The first input layer takes the seventeen input features from the MUCHD dataset. The combination of the inputs, weights, and bias are supplied to the activation function as ReLU and Sigmoid with ten hidden layers which are passed further to the next layer. The ReLU function is efficient in computation and scale-invariant. The Sigmoid function is used to fix the data into the range [0,1] for implementation. The DNN algorithm uses a backpropagation technique for classification. The DNN must return through its layers, update the weights to improve itself and minimize the cost function back to the input. The hyperparameters are then fine-tuned. The assigned weight and bias values are updated to reduce the loss function. The Loss function measures how far the predicted output is from the actual output, which determines whether to decrease or increase the weights and bias. Compute the gradient descent which adjusts the parameters by moving to a flat region. the gradient/derivative of the cost function determines whether the weights and bias decrease or increase compared to the optimal weight value. This process is repeated until the proposed system approaches the perfect predicted output as shown in Algorithm 1. MLP is a feedforward neural networks that have various layers of perceptron.
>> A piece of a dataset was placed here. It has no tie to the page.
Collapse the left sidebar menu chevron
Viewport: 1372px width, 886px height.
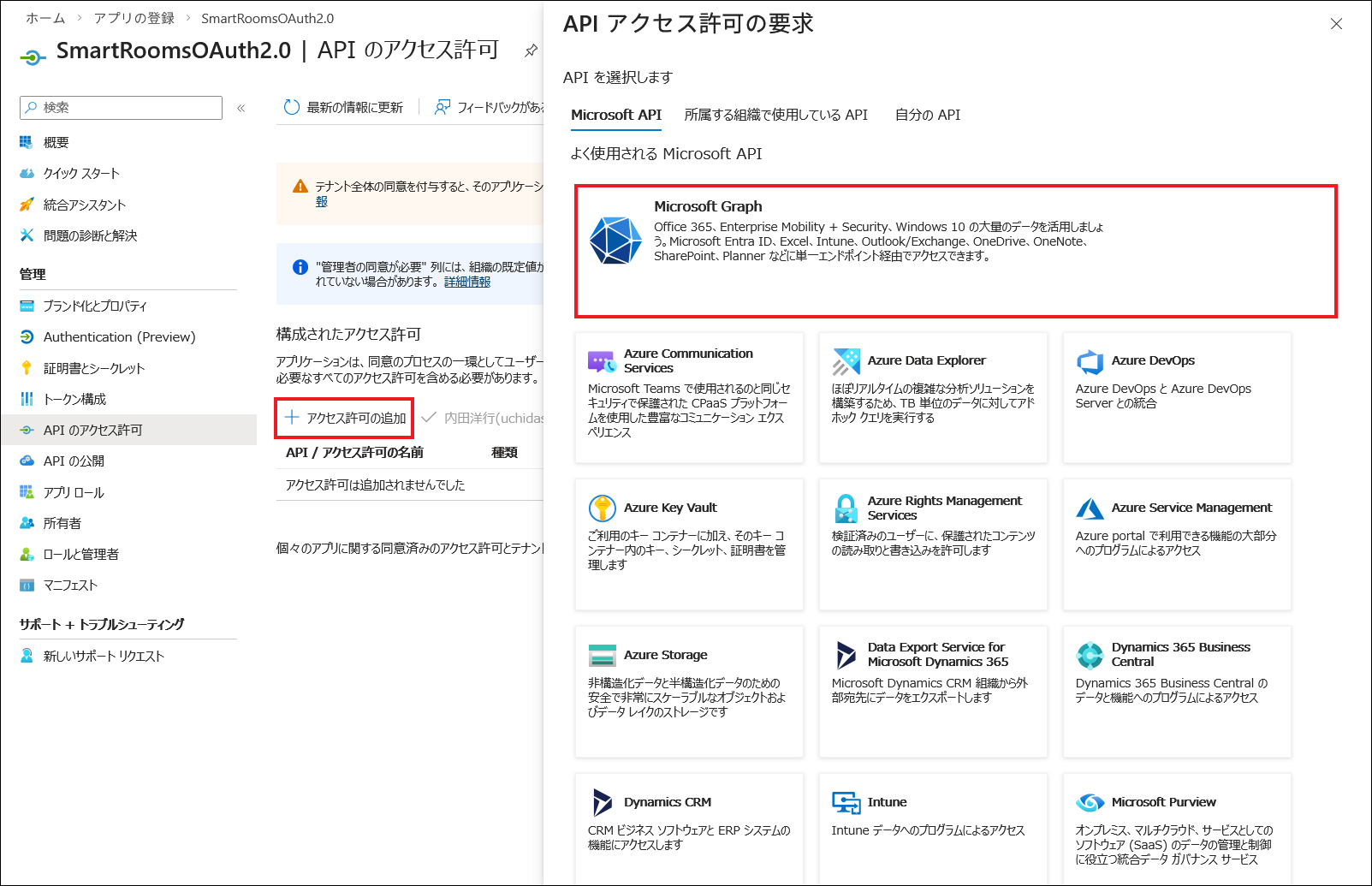pos(241,108)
In MLP each linear combination is propagated to the next layer based on the result of their computation. the perceptron can only provide outputs in the form of 0 and 1 which will be effective in the binary classification of diabetes. The predicted output is compared with the desired output for the given input. This led to an error that we wish to minimize see Algorithm 1 and Table 6.

Algorithm 1

The DNN Algorithm.

Table 6 Notations of Algorithm 1 and their descriptions.

The construction of a DNN

The Construction of DNN Algorithms and architecture is explained in Figure 5.

Figure 5

DNN architecture.

Input layer

Input the seventeen input features [X₁, X₂, X₃,...., X₁₇] into the input layer. Typically, the input values are scaled to fall values between 0 and 1.

Hidden layer

The maximum number of hidden neurons that can be used without causing overfitting using Eq. (2) ¹⁹.
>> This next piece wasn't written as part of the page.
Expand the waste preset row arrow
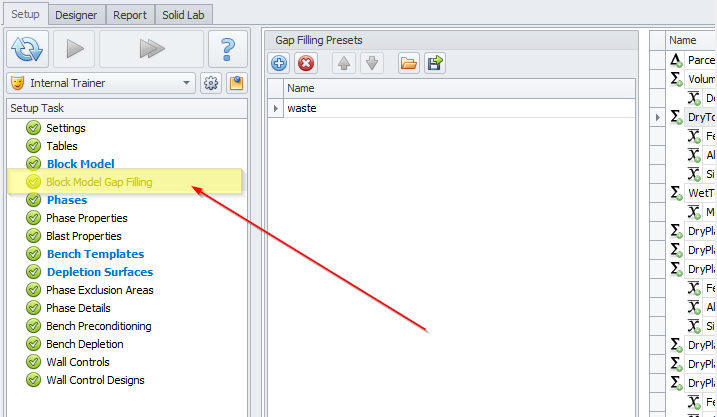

$${{\text{N}}}_{{\text{h}}}={\text{m}}(\mathrm{\alpha }*\left({{\text{N}}}_{{\text{i}}}+{{\text{N}}}_{{\text{o}}}\right))$$

(2)

$$\mathrm{Nh }= 548 / (4*(17+1) =7.61 \sim 8\mathrm{ neurons}$$

In a feedforward neural network, the number of neurons in the hidden layers is denoted by N_h while the total number of samples in the MUCHD dataset is represented by m, an arbitrary scaling factor, α, typically falls between 2 to 10, the input layer is denoted by N_i, and the output layer by N_o.

• Initialize the trained weights (W) parameters of the model, random real numbers between 0 and 1 are assigned to each parameter [\(\uptheta\) ₀, \(\uptheta\) ₁, …, \(\uptheta\) ₁₇].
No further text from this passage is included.